Pick up the report on the World Summit protests in Sandton after its last sentence and continue it. The data after the report is separate material.

**QUOTED PASSAGE**
** Begin **
Protesting and property rights

By Dr. Michael S. Coffman
September 2, 2002

Protesting everything from AIDS to globalism, an estimated 10,000 people marched five miles from the shanty township of Alexandra to the posh environs of the World Summit Sandton Convention Center Saturday. Worried about violence, the World Summit leaders, organizers and security positioned an army of thousands of heavily armed police.
At least 10,000 people turned out to protest everything from AIDS to perceived environmental problems. There were almost as many police.

Guarded by razor wire, armored vehicles, helicopters, and concrete barriers, protestors sported banners, signs and T-shirts saying, "Osama bin Laden -- Bomb Sandton," "Hands Off Iraq," "Globalise the Intifada," "Stop Thabo Mbeki's AIDS genocide," "Factory Gases and Waste are Killing," or "Bush, you belong in the Bush."

Meanwhile, at a separate pro-government rally that drew just 3,000 people, South African President Thabo Mbeki renewed calls for the World Summit on Sustainable Development to end the "global apartheid" dividing a few rich from the legions of the world's poor. "There is no reason that the poor of the world should be poor for ever," he told supporters in Alexandra's soccer stadium. "The time has come for action." Back at the World Summit itself, that is exactly what the delegates from 186 countries were trying to do -- trying to break a deadlock on an ambitious plan to halve poverty and protect the environment.

Many believe that if the deadlock is to be broken, it will have to be done by the world leaders who started arriving on Sunday. One of the first to arrive was Zimbabwean President Robert Mugabe, who had issued the order that all white farmers must leave their farms, implements and all, without a dime of compensation. The farms and land are being given to landless blacks under the pretense that the white farmers took the land from the native blacks in the 1800s. According to Dr. Kelvin Kemm, a nuclear physicist in South Africa who is affiliated with the Committee for a Constructive Tomorrow (CFACT) in Washington D.C., some of the most valuable farms are being given to Mugabe's wife and family. Kemm also noted that Magube himself comes from a tribe in South Africa that was forced to migrate to what is now Zimbabwe in the 1800s because of tribal wars -- in some cases after the white farmers settled the land.
** End **
**INFORMATION SUPPLIED**
** Begin **
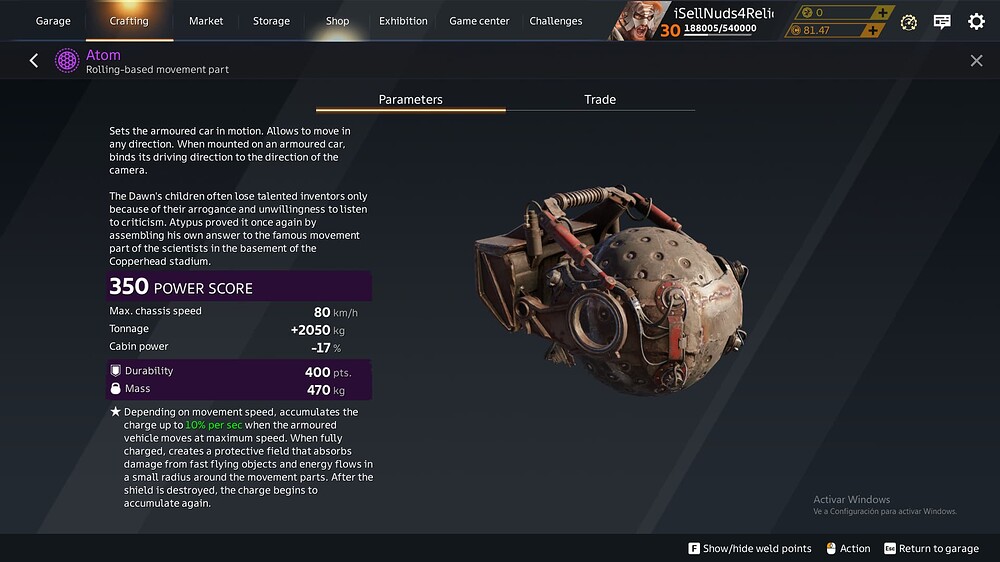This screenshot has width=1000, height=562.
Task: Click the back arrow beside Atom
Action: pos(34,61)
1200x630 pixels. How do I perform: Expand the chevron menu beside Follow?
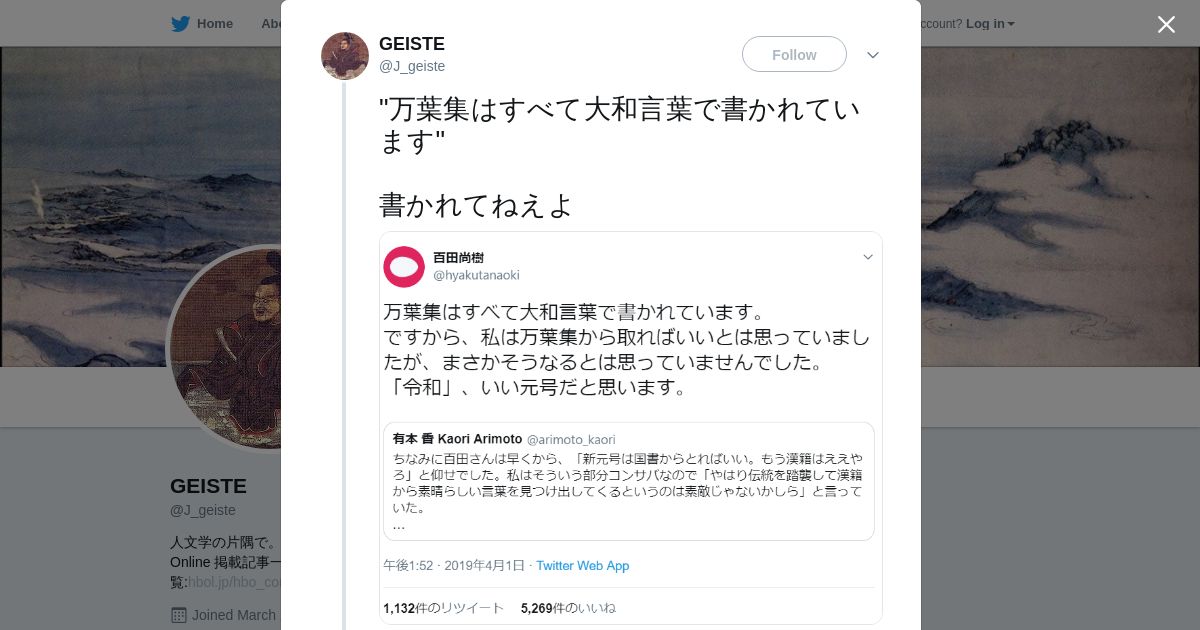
** End **
**REPLY**
Many South African blacks also want to take over the farms of white South African farmers and have called Mbeki's African National Congress a tool of white imperialists because he has not done the same thing as Mugabe. While many thousands of black South Africans are landless and extremely poor, expropriating land from legal owners will not solve their problems. CFACT President, David Rothbard says that "only the honoring of property rights and capitalism will solve these problems."

The problem that exists today, however, is that capitalism has gotten a bad name after its disastrous failures in the developing nations in the 1980s and Russia and its former satellites in the 1990s. Capitalism has been virtually discarded as a viable means of getting the poor out of poverty. Yet, claims Rothbard, "it is the only hope for poverty-stricken developing nations. The reason why capitalism has worked so well in the developed nations, especially the United States, and failed so badly in the rest of the world seems to be an enigma. Everything in the capitalist's handbag has been tried - except property rights. Therein lies the reason for failure after failure."

Citizens of Western nations have a well-defined bundle of property rights that ensure that the property owner can use their land in the way that the owner desires as long as it does not harm their neighbors or their property. Property is bought and sold quickly, titles being transferred in a matter of days. Not so in the developing nations. Exchanges of property titles can take not days, not months, not even years. They often take decades. Therefore, most property is never registered, and has no legal asset value.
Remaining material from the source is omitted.